State how many lines of the listing below contain the word "toolbar". Give only the number.

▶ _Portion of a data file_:
========================================================================

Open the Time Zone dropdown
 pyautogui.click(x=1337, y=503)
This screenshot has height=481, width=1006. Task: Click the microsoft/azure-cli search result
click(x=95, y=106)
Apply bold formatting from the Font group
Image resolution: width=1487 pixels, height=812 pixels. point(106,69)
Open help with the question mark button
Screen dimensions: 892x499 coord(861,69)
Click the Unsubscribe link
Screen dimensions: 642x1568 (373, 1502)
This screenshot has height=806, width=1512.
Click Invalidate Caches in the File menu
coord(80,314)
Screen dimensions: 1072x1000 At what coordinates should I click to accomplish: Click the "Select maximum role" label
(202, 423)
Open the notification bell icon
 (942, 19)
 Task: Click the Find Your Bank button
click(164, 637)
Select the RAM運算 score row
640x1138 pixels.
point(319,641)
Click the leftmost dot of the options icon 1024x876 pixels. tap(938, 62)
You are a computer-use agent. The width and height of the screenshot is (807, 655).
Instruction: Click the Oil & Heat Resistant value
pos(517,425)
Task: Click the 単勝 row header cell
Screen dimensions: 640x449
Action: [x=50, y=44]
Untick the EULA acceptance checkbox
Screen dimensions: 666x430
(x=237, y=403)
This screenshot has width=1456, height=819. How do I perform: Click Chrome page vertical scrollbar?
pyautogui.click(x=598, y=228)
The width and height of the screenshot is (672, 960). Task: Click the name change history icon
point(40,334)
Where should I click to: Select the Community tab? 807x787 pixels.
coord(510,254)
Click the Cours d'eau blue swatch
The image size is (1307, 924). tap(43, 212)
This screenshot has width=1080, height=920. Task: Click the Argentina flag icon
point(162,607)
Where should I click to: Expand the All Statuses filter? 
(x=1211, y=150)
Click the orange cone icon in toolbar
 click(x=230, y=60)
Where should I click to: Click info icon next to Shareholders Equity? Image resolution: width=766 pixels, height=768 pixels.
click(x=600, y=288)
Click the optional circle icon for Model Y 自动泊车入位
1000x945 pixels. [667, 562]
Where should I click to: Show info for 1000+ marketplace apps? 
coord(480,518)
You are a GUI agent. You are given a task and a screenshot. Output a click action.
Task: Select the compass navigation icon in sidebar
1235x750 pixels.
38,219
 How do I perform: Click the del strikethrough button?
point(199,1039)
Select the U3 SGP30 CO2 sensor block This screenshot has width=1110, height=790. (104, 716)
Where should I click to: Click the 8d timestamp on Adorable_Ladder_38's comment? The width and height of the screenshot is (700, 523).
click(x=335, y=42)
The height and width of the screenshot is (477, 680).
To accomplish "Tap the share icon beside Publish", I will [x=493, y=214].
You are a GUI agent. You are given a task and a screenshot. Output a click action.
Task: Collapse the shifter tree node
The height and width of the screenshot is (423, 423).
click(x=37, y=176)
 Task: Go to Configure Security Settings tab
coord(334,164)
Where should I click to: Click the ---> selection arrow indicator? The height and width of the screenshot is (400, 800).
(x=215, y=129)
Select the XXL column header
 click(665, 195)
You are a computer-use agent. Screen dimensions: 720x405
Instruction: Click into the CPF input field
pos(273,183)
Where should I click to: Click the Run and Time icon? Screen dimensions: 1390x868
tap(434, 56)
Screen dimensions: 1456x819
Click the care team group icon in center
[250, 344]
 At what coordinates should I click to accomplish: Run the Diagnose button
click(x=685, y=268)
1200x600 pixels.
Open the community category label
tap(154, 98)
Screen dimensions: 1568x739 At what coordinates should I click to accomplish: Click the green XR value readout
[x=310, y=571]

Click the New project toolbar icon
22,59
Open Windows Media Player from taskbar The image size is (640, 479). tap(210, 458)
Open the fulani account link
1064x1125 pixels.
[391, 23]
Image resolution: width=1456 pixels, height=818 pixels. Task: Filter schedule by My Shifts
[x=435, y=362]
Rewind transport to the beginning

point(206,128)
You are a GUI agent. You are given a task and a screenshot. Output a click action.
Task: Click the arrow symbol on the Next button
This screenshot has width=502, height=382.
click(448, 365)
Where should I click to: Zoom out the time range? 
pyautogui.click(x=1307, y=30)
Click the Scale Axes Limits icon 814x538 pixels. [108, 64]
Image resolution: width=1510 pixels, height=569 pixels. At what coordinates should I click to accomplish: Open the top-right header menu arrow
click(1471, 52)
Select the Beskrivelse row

========================================================================

▶ _SOLUTION TO THIS EXERCISE_: 2